--- PASSAGE FOR REVIEW ---
---
Officials: Algae had no part in Lake Kegonsa drowning

Medical examiner calls effect of blue-green algae 'highly unlikely'
Officials: Algae had no part in Lake Kegonsa drowning

The local medical examiner and public health experts are refuting rumors in Stoughton that a blue-green algae outbreak contributed to the deaths of two teenage girls last week.

Emma Maurer, 16, and Sydnie Kwiatkowski, 15, were found dead in Lake Kegonsa last Friday after a daylong search. The Dane County sheriff later said it appeared to be an accidental drowning, but a cause of death won’t be released for several more days.

Residents in Stoughton, looking for answers after the deaths, are saying the toxic algae may have played a role, said Lori Jeppson, who lives on the lake. Jeppson shared photos that she took the day the girls died, depicting algae she said was the worst she’d ever seen.

“I just got back and heard there were concerns that the girls had gotten overcome by the toxins in the algae, and maybe that had something to do with drowning or maybe getting sick and not being able to get back to shore,” Jeppson said. “It’s a big rumor, and the people I’ve all asked have all heard it.”
---
--- BRIEF 1 ---
Name every person the Lake Kegonsa drowning article identifies by full name.
--- BRIEF 2 ---
In the Lake Kegonsa drowning article, how long did the search for the two girls last before they were found?
--- BRIEF 3 ---
Extend the news article about the Lake Kegonsa drownings from its last paragraph.

Stored data
---
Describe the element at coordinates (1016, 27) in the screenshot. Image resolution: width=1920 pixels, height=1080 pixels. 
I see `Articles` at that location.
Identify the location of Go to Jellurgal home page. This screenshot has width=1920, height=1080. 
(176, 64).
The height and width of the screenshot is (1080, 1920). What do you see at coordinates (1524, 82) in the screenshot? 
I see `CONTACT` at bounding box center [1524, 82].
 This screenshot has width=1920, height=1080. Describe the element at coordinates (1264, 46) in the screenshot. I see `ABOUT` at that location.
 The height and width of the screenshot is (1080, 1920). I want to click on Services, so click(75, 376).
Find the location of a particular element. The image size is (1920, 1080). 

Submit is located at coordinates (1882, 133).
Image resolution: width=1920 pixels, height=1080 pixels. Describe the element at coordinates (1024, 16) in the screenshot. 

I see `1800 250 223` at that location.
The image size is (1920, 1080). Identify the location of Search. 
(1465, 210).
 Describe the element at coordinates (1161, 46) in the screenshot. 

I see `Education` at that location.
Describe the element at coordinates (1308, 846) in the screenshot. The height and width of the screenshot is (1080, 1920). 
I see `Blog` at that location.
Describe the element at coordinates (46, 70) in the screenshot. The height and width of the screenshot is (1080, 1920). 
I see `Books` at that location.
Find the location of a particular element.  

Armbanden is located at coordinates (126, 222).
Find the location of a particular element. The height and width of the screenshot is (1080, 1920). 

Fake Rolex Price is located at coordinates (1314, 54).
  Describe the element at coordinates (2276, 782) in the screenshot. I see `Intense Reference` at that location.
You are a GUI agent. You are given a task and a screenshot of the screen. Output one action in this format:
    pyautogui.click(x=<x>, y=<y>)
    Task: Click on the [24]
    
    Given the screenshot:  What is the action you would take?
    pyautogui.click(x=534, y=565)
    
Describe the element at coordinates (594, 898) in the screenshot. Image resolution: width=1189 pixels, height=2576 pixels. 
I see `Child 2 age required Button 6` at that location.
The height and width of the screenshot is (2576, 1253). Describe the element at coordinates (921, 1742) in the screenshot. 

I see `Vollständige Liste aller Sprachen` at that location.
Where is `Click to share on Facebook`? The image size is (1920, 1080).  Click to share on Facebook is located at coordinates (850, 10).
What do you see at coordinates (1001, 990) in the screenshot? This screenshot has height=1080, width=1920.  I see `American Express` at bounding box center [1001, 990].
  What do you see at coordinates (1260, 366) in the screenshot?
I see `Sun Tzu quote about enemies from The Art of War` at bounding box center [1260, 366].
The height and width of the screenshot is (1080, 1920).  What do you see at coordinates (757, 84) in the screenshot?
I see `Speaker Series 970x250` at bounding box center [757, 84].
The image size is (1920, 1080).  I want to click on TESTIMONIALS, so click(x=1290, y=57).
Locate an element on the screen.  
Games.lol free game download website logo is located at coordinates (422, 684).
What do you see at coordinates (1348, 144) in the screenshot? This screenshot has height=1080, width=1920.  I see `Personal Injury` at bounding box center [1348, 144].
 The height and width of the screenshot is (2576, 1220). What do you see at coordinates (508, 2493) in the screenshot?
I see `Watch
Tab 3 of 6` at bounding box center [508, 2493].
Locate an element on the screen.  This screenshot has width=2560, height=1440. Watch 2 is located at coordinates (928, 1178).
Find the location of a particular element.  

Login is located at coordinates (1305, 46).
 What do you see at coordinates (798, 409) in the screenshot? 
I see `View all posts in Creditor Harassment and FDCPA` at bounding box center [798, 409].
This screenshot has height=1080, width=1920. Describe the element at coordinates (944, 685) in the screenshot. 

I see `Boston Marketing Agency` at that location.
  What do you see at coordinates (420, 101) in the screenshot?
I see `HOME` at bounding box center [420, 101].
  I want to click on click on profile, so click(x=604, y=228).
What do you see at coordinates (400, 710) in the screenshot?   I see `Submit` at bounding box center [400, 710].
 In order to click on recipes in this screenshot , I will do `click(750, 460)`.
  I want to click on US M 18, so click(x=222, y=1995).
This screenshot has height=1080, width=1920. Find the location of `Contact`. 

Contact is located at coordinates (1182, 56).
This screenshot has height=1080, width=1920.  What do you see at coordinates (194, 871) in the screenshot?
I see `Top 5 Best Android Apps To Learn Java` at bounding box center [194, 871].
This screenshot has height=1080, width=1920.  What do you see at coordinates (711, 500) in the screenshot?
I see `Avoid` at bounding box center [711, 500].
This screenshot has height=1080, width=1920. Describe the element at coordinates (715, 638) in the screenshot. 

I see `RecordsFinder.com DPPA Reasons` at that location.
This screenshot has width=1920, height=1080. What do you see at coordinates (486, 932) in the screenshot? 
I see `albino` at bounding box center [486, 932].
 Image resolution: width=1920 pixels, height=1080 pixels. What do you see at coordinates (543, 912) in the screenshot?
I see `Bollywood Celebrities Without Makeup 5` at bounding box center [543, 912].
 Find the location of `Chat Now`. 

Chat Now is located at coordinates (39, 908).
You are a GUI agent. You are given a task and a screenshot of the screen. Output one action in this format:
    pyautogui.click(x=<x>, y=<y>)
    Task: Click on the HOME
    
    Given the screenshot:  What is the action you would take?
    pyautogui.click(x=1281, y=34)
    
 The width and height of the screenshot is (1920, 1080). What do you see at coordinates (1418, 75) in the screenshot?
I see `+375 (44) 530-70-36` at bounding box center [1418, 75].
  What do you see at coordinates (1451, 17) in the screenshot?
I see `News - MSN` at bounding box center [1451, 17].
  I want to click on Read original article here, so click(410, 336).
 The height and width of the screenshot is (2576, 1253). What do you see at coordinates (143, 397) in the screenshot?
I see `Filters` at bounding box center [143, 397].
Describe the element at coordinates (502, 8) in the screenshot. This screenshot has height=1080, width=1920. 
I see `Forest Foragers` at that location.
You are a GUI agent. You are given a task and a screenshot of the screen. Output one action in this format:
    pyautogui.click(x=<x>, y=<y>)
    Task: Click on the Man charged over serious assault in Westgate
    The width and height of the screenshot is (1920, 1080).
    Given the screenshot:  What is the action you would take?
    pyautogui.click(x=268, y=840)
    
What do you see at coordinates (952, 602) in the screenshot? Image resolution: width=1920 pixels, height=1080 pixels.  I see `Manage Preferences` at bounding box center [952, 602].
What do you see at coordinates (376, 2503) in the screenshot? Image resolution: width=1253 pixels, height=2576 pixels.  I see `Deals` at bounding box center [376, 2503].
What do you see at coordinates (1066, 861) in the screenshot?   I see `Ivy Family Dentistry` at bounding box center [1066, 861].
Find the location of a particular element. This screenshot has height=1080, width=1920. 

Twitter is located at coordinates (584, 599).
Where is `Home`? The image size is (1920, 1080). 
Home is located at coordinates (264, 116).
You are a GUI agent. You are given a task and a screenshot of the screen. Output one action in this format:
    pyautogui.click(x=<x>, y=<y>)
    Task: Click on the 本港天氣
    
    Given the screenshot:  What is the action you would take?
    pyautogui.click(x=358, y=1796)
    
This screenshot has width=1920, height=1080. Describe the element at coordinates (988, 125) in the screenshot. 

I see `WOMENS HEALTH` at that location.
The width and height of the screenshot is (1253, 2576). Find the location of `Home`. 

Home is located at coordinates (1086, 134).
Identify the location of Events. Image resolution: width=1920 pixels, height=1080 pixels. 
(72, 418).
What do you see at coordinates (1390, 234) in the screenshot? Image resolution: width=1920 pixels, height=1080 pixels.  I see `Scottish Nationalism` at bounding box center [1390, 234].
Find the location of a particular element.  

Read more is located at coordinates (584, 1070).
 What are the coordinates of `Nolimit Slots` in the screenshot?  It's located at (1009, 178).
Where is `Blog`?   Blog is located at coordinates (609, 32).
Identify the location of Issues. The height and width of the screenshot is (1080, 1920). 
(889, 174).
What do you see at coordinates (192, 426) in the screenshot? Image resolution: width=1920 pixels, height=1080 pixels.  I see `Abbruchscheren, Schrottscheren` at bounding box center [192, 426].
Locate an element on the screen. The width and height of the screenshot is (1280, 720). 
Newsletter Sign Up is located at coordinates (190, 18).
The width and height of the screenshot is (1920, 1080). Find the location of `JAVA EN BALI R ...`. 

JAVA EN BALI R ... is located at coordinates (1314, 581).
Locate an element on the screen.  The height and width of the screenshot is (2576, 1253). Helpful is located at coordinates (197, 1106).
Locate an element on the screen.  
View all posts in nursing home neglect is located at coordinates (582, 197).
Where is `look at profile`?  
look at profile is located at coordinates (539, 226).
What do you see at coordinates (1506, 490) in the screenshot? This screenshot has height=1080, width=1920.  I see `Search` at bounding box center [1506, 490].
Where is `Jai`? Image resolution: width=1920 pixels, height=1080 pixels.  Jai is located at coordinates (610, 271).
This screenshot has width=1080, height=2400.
---
--- RESPONSE BOX 1 ---
Emma Maurer
Sydnie Kwiatkowski
Lori Jeppson

--- RESPONSE BOX 2 ---
The search lasted a day.

--- RESPONSE BOX 3 ---
The Dane County medical examiner took note of the concerns, asking for extra samples of the waters near where the girls died. But, it’s highly unlikely that blue-green algae was a factor, because both girls would have needed to suffer a severe allergic reaction at the same time, the examiner’s office said.

Others said they don’t think the girls or any other swimmers would have gotten near the slick bacteria because of its appearance.

Officials: Algae had no part in Lake Kegonsa drowning

“It’s visually so unattractive,” said Kirsti Sorsa, a lab director with the Public Health Department of Madison and Dane County. “It’s hard to imagine that people would swallow that much of the water.”

The bacteria, which shows up in sheltered areas of southern Wisconsin lakes in the summer, isn’t immediately deadly, she said. But, people should stay away it they see it, because blue-green algae is dangerous, Sorsa said.

“The conditions can vary widely over time,” she said. “Whenever people see that, it should be a sign that they should stay away from the bloom and avoid the area. Keep kids and pets away.”

On Lake Kegonsa, a community is still grieving with the death of the two teens. Memorials still stand in LaFollette Park, near where the girls died.

Community members are just looking for answers, Jeppson said.

“It’s a huge shock for our community. It’s really sad, and I think we’re really affected by it,” she said.